I disconnected the hose running across the top, then the right-side hose that ran to the power steering pump. Thankfully, someone had already pulled the radiator, so I had a ton of room to work with.
The left-side hose running down underneath was very difficult to get off (I didn’t have metric wrenches) so I punted and cut the hose as close to the top of the metal line as I could. I used a pair of channel locks to snip the coiled metal hose running to and from the ABS computer (the big box directly below the hydroboost assembly) below the proportioning valve because those bolts were not coming off for love or money.
Finally, I crawled inside and used a long 15mm metric socket to take off four mounting bolts on the bracket. Hopefully other used Astros will be cleaner under the dash than mine was.
Then, a bunch of wrestling, tugging, pulling, and twisting got the whole assembly free. GM didn’t leave a lot of room in the engine bay to work with, so I removed the top fitting to clear the cowl and put it back on when I was done.
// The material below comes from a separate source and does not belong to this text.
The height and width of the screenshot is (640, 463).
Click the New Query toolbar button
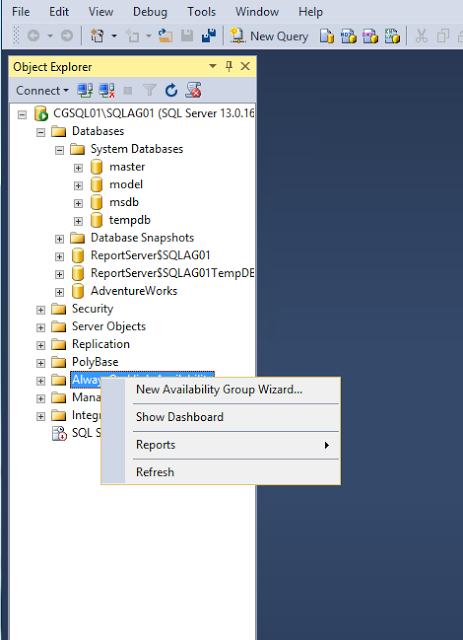pyautogui.click(x=269, y=36)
Stay tuned. Next I’m going to assemble all the parts needed to retrofit the assembly.
I got a Facebook message from Mike in Colorado the other day, who said he’d found a local junkyard and scored a pile of Scout badges for his resto project. He asked me if I needed anything, and I told him I was looking for a set myself; Peer Pressure was clean-shaven when I got her (minus one IH badge on the driver’s fender). Lo and behold, look what appeared on my doorstep yesterday afternoon:
The real miracle is that ALL of them still have their mounting posts. Getting pot-metal badges off without breaking them is something akin to magic; he was able to keep them all intact. Now I must find a suitable gift to send in return….
We’ve got plans to go see some friends this weekend, starting with a junkyard expedition somewhere on the east side of town. A fellow gearhead (with British and German proclivities) spotted a yard while driving with his daughter and asked if I’d like to go scope it out. While I’m there, I’m going to be looking for a good Astro van so that I can pull the entire brake booster assembly in order to do a Hydroboost conversion on Peer Pressure. When that might actually happen, I don’t know, but I’d like to have the parts for it stashed aside.
Update: Only one Astro was located, and the booster assembly was rusty enough that I passed on it.